--- WHAT YOU WILL DO ---
Retype the material from the line that contains "The height and width of the screenshot is (514, 1568)." through the end of the material, including both ends.

┄┄┄┄┄┄┄┄┄┄

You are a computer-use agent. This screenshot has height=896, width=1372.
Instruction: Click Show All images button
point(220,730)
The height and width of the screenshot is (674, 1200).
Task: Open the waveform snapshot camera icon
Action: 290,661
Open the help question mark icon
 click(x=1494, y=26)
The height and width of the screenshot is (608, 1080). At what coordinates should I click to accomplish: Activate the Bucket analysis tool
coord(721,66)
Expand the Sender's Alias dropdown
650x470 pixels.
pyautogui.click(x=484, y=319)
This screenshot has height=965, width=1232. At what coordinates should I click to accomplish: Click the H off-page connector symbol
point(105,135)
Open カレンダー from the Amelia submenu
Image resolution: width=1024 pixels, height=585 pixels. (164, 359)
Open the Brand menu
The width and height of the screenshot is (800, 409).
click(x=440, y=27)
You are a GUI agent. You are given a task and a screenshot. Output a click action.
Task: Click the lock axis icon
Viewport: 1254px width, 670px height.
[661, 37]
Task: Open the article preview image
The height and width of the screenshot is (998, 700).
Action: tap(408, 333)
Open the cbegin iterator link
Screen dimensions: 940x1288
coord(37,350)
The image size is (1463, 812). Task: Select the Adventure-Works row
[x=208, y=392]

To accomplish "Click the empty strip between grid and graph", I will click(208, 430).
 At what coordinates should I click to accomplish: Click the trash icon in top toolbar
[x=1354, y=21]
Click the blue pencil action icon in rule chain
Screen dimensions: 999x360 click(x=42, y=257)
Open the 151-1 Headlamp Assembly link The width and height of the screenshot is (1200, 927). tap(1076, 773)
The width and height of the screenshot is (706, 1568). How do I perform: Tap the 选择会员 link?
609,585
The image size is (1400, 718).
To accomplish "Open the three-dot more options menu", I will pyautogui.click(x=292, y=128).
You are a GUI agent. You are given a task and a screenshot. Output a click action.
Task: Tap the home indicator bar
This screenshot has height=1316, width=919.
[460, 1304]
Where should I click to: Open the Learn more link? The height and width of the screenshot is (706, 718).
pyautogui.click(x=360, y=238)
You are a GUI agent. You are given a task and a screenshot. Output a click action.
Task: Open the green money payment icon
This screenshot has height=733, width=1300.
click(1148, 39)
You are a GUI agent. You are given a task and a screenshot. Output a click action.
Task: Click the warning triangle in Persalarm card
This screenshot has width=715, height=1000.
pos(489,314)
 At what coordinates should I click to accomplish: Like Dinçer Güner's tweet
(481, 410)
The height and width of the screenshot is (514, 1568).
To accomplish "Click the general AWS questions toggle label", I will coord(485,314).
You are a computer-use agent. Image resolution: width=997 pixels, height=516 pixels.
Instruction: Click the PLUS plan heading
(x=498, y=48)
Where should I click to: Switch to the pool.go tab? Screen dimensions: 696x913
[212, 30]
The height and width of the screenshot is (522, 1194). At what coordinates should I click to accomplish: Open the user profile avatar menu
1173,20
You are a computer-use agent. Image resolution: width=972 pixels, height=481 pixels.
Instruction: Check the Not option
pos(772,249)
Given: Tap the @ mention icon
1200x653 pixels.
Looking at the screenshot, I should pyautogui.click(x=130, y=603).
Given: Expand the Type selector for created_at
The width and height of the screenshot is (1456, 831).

┄┄┄┄┄┄┄┄┄┄

--- RESPONSE FOR THIS EXERCISE ---
The height and width of the screenshot is (514, 1568).
To accomplish "Click the general AWS questions toggle label", I will coord(485,314).
You are a computer-use agent. Image resolution: width=997 pixels, height=516 pixels.
Instruction: Click the PLUS plan heading
(x=498, y=48)
Where should I click to: Switch to the pool.go tab? Screen dimensions: 696x913
[212, 30]
The height and width of the screenshot is (522, 1194). At what coordinates should I click to accomplish: Open the user profile avatar menu
1173,20
You are a computer-use agent. Image resolution: width=972 pixels, height=481 pixels.
Instruction: Check the Not option
pos(772,249)
Given: Tap the @ mention icon
1200x653 pixels.
Looking at the screenshot, I should pyautogui.click(x=130, y=603).
Given: Expand the Type selector for created_at
The width and height of the screenshot is (1456, 831).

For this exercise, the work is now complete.